L'orthographe d'une langue relève plus de facteurs historiques et socio-politiques que de la réalité même de la langue. En effet, la langue écrite se soumet aux impératifs juridiques et économiques des sociétés, qui requièrent la stabilité des mots, et aux exigences des États centralisés, qui visent à l'unification de la langue nationale à travers son écriture. Cela nécessite la mise en place d'une orthographe fixant la norme lexicale (orthographe dite d'usage) et imposant des conventions morphologiques (orthographe dite d'accord ou grammaticale). Au xiie s., clercs et poètes transcrivent les mots comme ils se prononcent.

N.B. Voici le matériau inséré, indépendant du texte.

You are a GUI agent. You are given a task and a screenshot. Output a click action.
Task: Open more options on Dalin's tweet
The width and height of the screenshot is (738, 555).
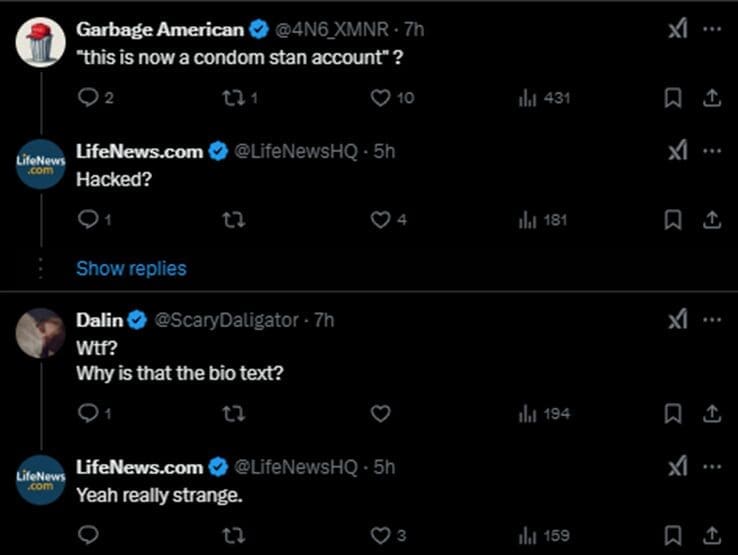click(711, 320)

Cependant, la multiplication des textes en langue française, les risques d'homonymie consécutifs à l'évolution de la langue, les exigences technologiques des imprimeurs font naître le désir d'un ordonnancement, auquel répondent les recherches étymologiques naissantes (R. Estienne) et les écrivains du xvie s. (Meigret, Ronsard, Ramus, etc.). Le Dictionnaire de l'Académie (1694) fixe l'usage lexical, tandis que les grammairiens codifient les marques du nombre et de l'accord. L'Université napoléonienne impose le standard écrit et officialise l'orthographe, dont elle rend l'enseignement obligatoire. Depuis la fin du xixe s., différents projets de réforme tendant à une simplification ont été proposés. Un « Rapport sur les rectifications de l'orthographe française » a été adopté le 19 juin 1990 par l'Académie française et le Conseil supérieur de la langue française, et a été approuvé par le Premier ministre. Il a paru, sous une forme légèrement remaniée, au Journal officiel (documents administratifs) du 6 décembre 1990. Les propositions qu'il contient énoncent une dizaine de règles et quelques listes (portant sur 1 500 mots environ). Elles portent sur le trait d'union, la marque du pluriel sur les mots composés, l'accent circonflexe, certains accords du participe passé, etc.